▶ [Prompt]: Convert every line of the entries below into a numbered list, skipping any blank lines. Omit the pictures from the output.
====== Exercise inputs
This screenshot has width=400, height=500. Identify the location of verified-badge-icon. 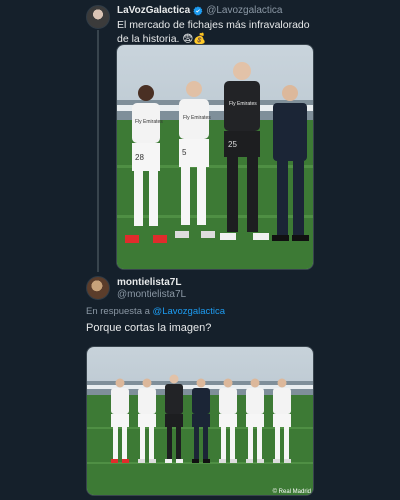
(198, 10).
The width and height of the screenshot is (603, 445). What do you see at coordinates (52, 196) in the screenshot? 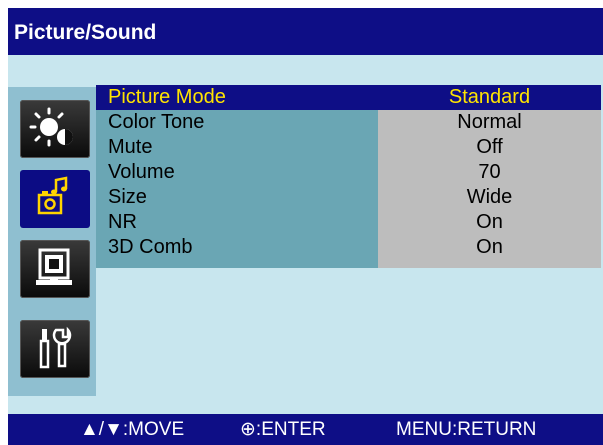
I see `picture-sound-icon` at bounding box center [52, 196].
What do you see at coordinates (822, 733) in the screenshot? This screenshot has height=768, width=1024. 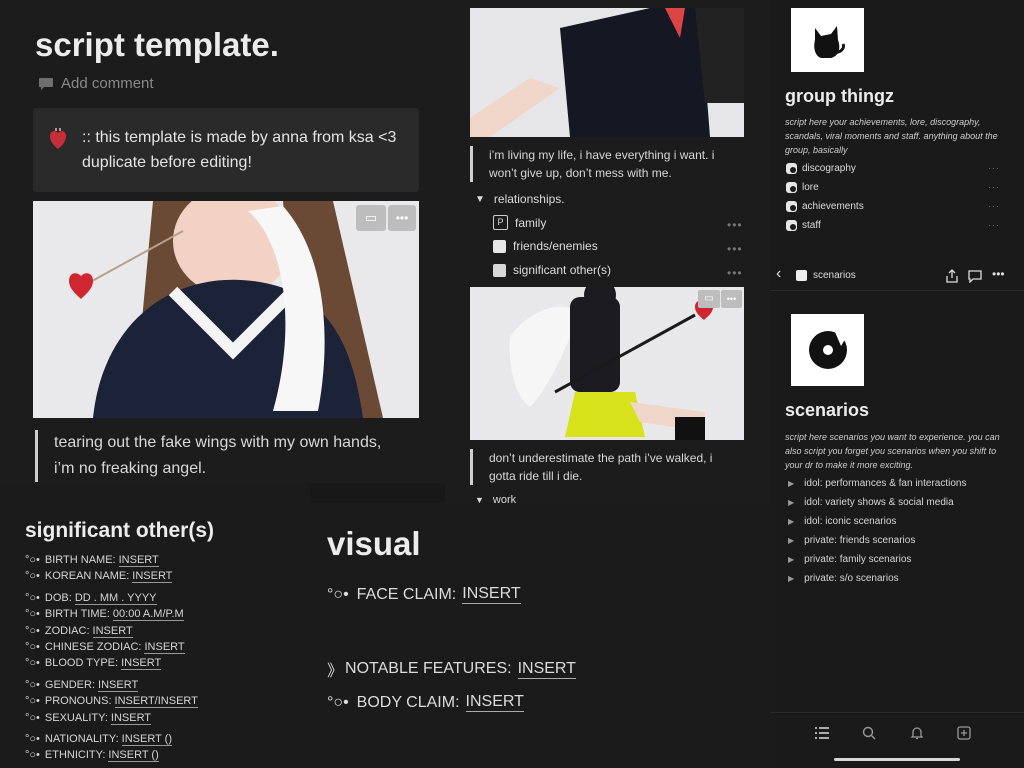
============
▶ [Written answer]:
1. This screenshot has width=400, height=500. Identify the location of verified-badge-icon. 
2. (198, 10).
3. The width and height of the screenshot is (603, 445). What do you see at coordinates (52, 196) in the screenshot? 
4. I see `picture-sound-icon` at bounding box center [52, 196].
5. What do you see at coordinates (822, 733) in the screenshot? This screenshot has height=768, width=1024. 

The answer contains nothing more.